**TEXT PROVIDED:**
= History of Stonyhurst College =

Stonyhurst College as a school dates back to 1593 when its antecedent, the Jesuit College at St Omer, was founded in Flanders to educate English Catholics. The history of the present school buildings dates as far back as 1200 AD.

==Stonyhurst Hall==

The earliest deed concerning the "Stanihurst" dates from 1200 AD and can now be found in the Arundell Library in the college, whilst the earliest evidence of a building on the site is from 1372 when John de Bayley was licensed to have an oratory there; the archway in the Bayley Room, within the 'Blind Tower', is believed to date from the fourteenth century, and may well be the only remnant of that earlier building. The oldest portion of the extant buildings however, the Shireburn Mansion (Stonyhurst Hall), was founded by the Roman Catholic, Richard Shireburn, a descendant of the Bayley family, whose son attended the College at St Omer. He built the gatehouse and open cupolas (known as "the towers") on top of an older settlement dating from 1592. The design of the gatehouse incorporates four of the classical orders (Doric, Ionic, Corinthian and Composite). Three similar designs appear on the buildings of Merton and Wadham College in Oxford, though those at Stonyhurs antedates them all by more than a decade. In places the exterior walls of this part of the building are as much as 6 feet thick.

**MATERIAL PROVIDED:**
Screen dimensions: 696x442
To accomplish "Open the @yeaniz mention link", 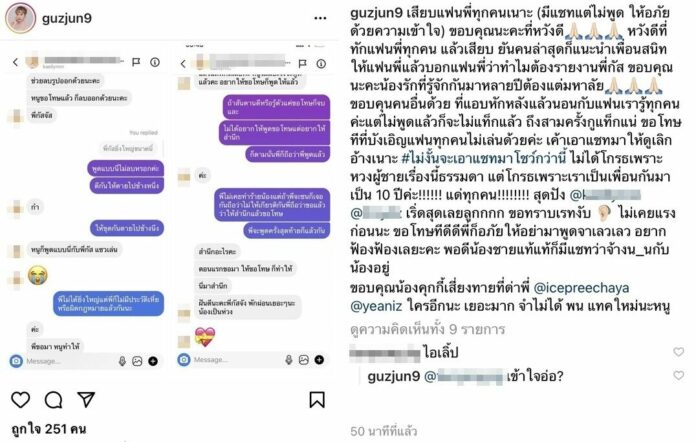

**ABOUT THIS EXERCISE:** Translate this sentence from the Stonyhurst College history into Spanish: "The design of the gatehouse incorporates four of the classical orders (Doric, Ionic, Corinthian and Composite)." The lines have nothing to do with the Stonyhurst College history.

**EXERCISE ANSWER:** El diseño del pabellón de entrada incorpora cuatro de los órdenes clásicos (dórico, jónico, corintio y compuesto).